- **What you are asked to do**: Could you write out the Mammoth Film Festival article again, starting at "Mammoth Film Festival (or" and ending at "Road to A.I.", with each "February" replaced by "March"?

::: Text segment

= Mammoth Film Festival =

Film festival

Mammoth Film Festival (or "MammothFF") is an annual film festival held every February in Mammoth Lakes, California, United States. Founded in 2018 by Tanner Beard (CEO) and Tomik Mansoori, the festival showcases the work of independent filmmakers, actors, directors, writers, and producers. Its last iteration was Feb 2024. This is a festival not to be confused with Mammoth Lakes Film Festival.

==History==
The inaugural Mammoth Film Festival was held February 8–11, 2018, and included Sun Dogs, which won the Grand Jury Prize and the awards for Best Picture, Best Director (Jennifer Morrison) and Best Actor (Michael Angarano), as well as Red Hat's Open Source Stories documentary film Road to A.I.

The 2nd Annual Mammoth Film Festival was held February 7–11, 2019, and featured the debut of James Lafferty and Stephen Colletti's original comedy series Everyone Is Doing Great.

::::::
::: Excerpted records

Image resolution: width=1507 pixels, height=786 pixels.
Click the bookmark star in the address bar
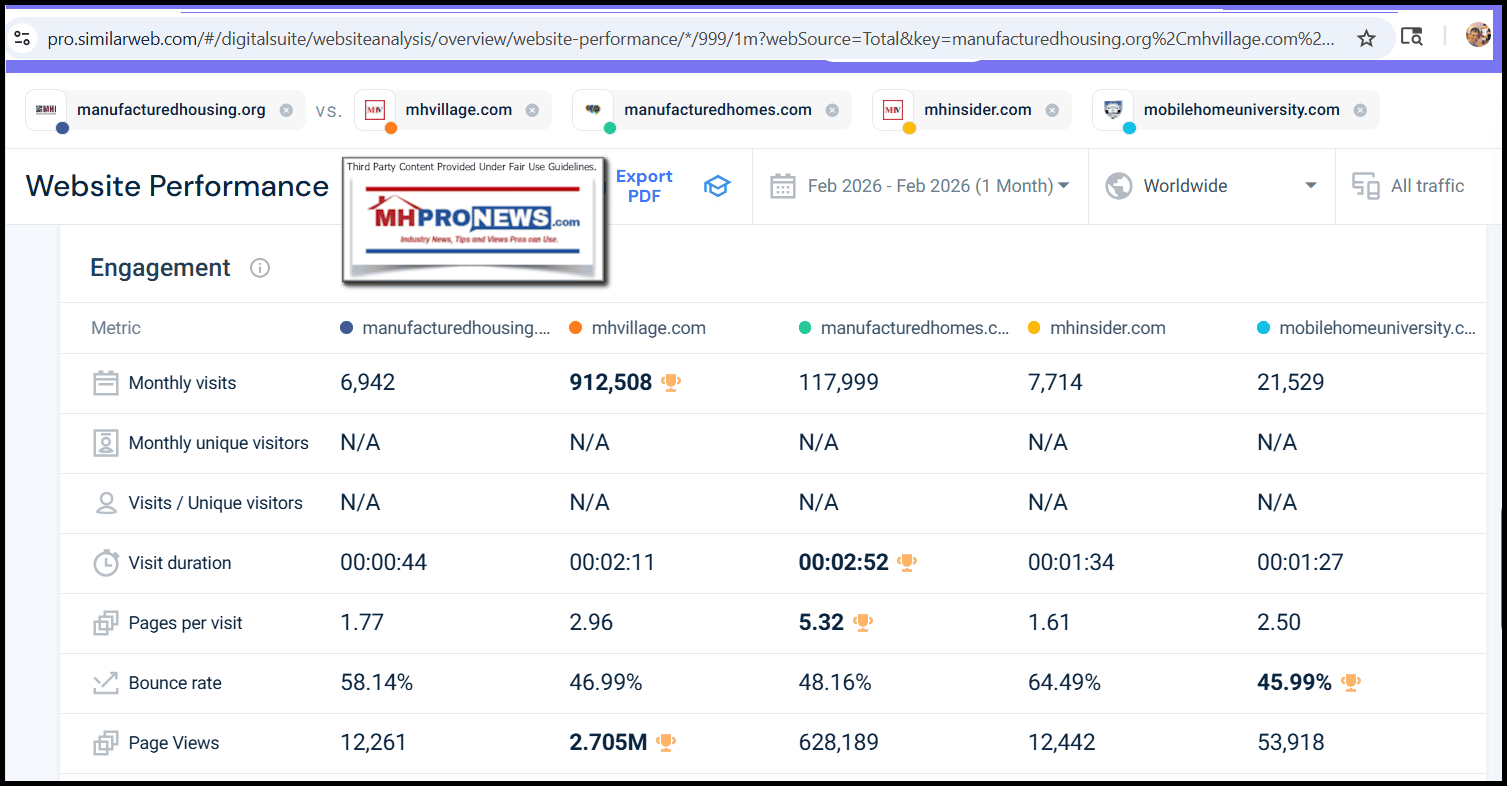click(1366, 36)
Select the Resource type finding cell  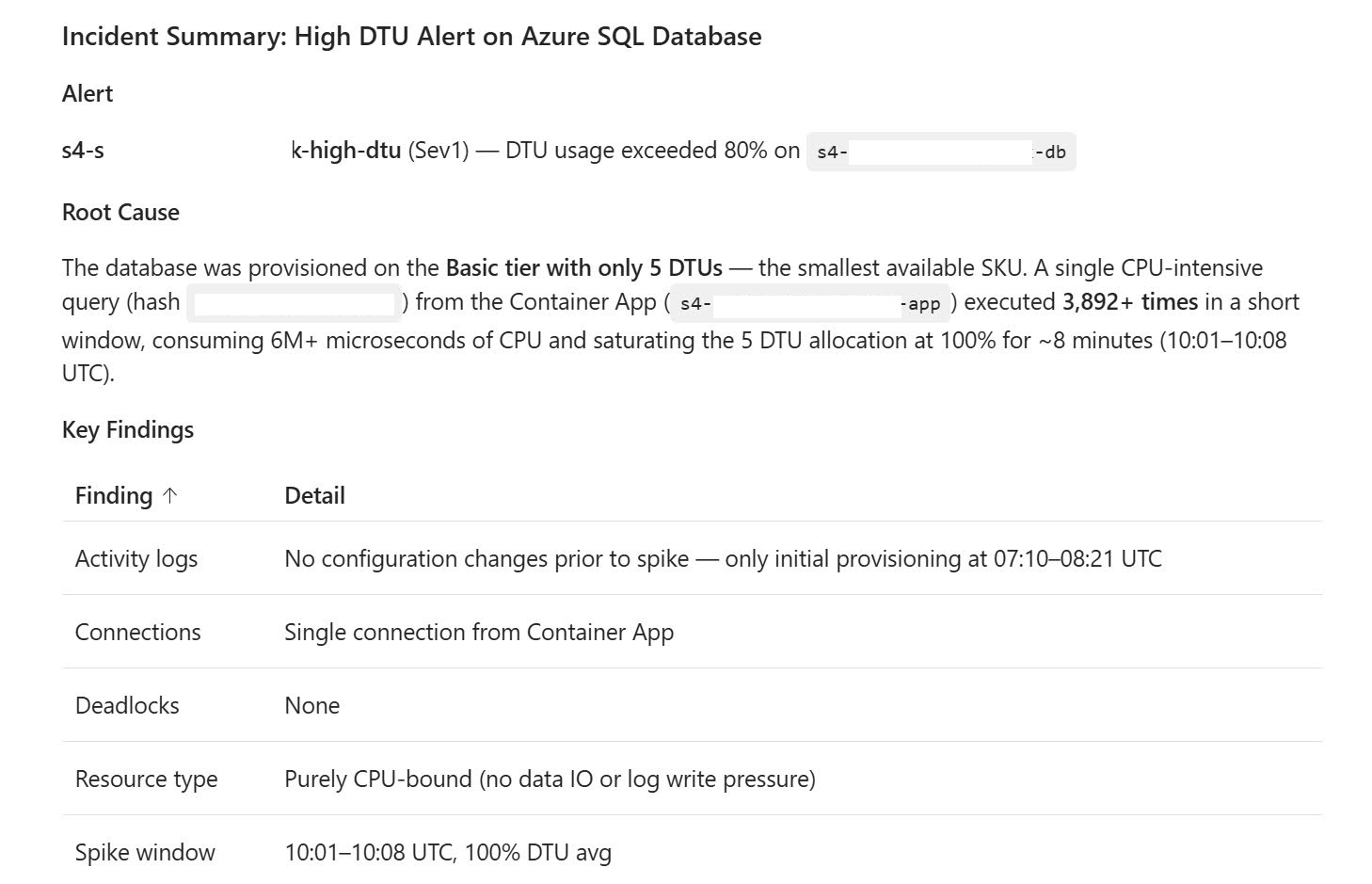click(x=146, y=779)
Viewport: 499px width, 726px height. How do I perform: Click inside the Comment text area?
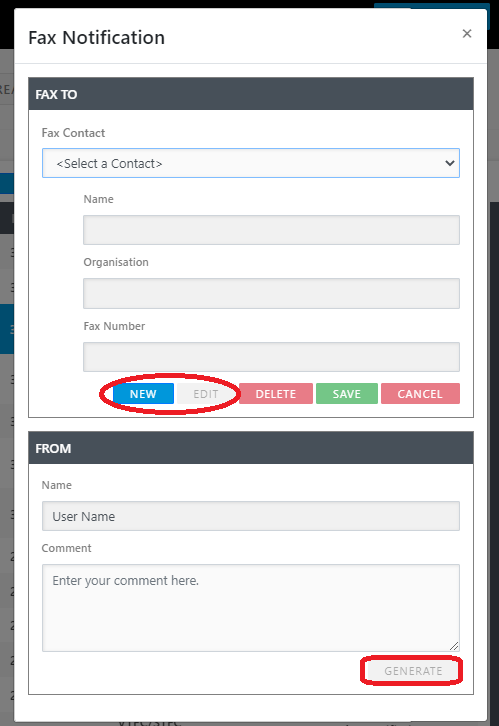(x=250, y=607)
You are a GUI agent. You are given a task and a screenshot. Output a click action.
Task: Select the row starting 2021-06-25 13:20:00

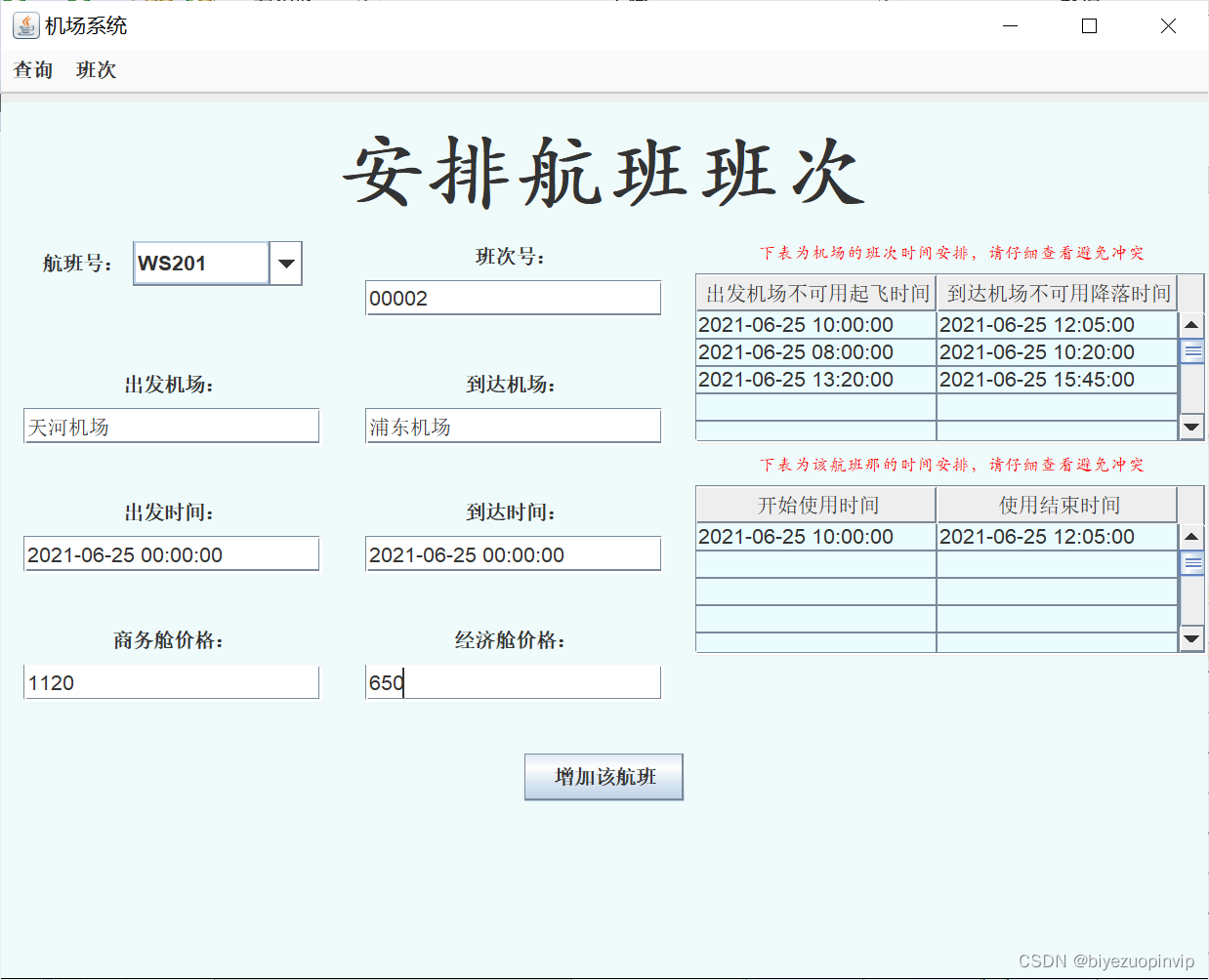click(x=815, y=380)
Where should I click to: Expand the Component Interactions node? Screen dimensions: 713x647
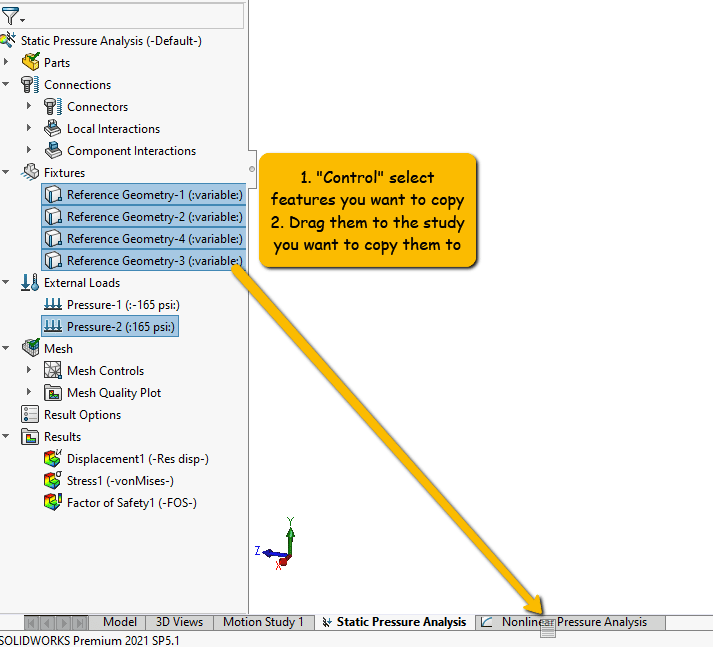pyautogui.click(x=29, y=151)
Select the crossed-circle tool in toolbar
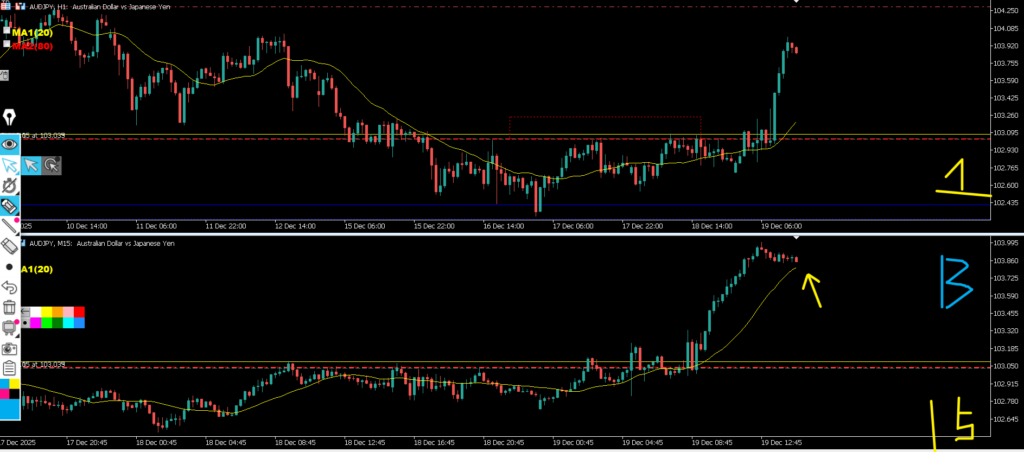This screenshot has width=1024, height=452. pos(10,186)
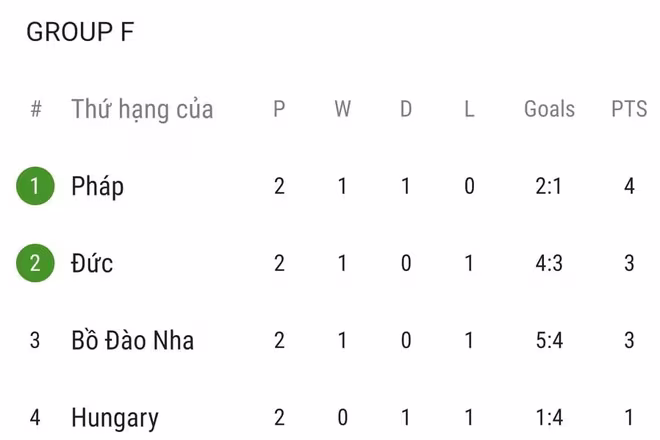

::::::

- **Written solution**:
Mammoth Film Festival (or "MammothFF") is an annual film festival held every March in Mammoth Lakes, California, United States. Founded in 2018 by Tanner Beard (CEO) and Tomik Mansoori, the festival showcases the work of independent filmmakers, actors, directors, writers, and producers. Its last iteration was Feb 2024. This is a festival not to be confused with Mammoth Lakes Film Festival.

==History==
The inaugural Mammoth Film Festival was held March 8–11, 2018, and included Sun Dogs, which won the Grand Jury Prize and the awards for Best Picture, Best Director (Jennifer Morrison) and Best Actor (Michael Angarano), as well as Red Hat's Open Source Stories documentary film Road to A.I.